A má qualidade do sono ou a falta dele afeta o rendimento
nas tarefas cotidianas, o humor e até a memória, já que é durante a noite que o
cérebro consolida as informações adquiridas durante o dia. Mas não é só isso.
Os efeitos de noites mal dormidas podem ser sentidos logo na primeira parada em frente ao espelho, pela manhã: o rosto parece cansado, a pele fica opaca, aparecem olheiras e até manchas. E se dormir mal ou pouco virar rotina, mais difícil vai ficar para apagar essas marcas com corretivo e pó facial.
Durante o sono o organismo trabalha para desintoxicar e
recuperar os tecidos. "Enquanto dormimos, as células da pele produzem
colágeno e se renovam", afirma Aparecida Machado de Moraes, chefe do
departamento de dermatologia da Universidade Estadual de Campinas.
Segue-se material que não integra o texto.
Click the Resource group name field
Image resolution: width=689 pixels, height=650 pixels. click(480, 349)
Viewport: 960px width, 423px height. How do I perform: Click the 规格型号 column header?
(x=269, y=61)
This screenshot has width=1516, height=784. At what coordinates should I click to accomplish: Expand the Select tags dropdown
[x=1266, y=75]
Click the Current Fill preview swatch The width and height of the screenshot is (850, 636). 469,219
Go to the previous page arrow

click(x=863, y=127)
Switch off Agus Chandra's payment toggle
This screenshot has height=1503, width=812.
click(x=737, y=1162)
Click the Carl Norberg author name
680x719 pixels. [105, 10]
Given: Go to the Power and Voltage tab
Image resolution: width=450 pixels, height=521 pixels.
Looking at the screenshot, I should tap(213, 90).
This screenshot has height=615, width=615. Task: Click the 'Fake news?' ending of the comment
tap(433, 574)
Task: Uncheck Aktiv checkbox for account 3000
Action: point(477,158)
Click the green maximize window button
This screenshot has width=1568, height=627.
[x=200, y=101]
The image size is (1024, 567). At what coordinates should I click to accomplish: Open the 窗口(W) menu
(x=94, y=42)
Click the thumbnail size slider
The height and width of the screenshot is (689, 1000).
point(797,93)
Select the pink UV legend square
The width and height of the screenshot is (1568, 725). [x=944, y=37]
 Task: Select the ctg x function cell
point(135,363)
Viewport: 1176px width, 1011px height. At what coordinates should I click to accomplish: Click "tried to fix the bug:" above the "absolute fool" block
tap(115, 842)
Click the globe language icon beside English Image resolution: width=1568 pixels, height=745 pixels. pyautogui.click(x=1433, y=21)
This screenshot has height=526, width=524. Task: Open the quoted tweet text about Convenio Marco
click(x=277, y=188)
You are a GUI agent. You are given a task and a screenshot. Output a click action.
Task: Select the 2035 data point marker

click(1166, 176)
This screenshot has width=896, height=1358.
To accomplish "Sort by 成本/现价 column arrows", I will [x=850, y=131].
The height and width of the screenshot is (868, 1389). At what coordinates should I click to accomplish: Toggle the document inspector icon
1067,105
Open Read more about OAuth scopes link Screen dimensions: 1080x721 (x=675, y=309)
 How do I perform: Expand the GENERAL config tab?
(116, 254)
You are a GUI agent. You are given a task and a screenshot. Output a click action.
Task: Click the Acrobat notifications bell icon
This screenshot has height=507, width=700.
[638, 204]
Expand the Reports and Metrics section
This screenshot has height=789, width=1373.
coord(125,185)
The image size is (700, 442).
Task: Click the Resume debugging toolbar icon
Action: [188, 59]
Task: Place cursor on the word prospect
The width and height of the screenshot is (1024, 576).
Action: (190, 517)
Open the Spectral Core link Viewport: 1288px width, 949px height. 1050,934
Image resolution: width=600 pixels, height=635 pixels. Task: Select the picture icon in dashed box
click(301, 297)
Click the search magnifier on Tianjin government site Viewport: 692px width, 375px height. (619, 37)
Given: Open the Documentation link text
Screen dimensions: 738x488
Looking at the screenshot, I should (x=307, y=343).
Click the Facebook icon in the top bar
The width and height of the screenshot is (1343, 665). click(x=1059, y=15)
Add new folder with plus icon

De acordo
com o neurologista Shigueo Yonekura, especializado em sono pelo Hospital das
Clínicas da Universidade de São Paulo, é também à noite que ocorre o pico de
produção do hormônio do crescimento, o GH. "Ele é importante para a
renovação celular e um aliado e tanto no combate ao envelhecimento da
pele", explica o especialista.
Como se não bastasse, na falta de um sono de qualidade, o
cortisol, hormônio ativado pelo estresse, continua funcionando a toda, sem dar
trégua ao organismo. A consequência direta desse desequilíbrio é a formação de
radicais livres e o aparecimento de rugas precoces. "Manter sob controle
os níveis de cortisol também é importante para garantir a hidratação da
pele", diz Luciana Palombini, pneumologista especialista em medicina do
sono, do Instituto do Sono.
Mais do que provado
Um estudo desenvolvido por pesquisadores do Instituto
Karolinska, em Estocolmo, valida a famosa expressão "sono da beleza"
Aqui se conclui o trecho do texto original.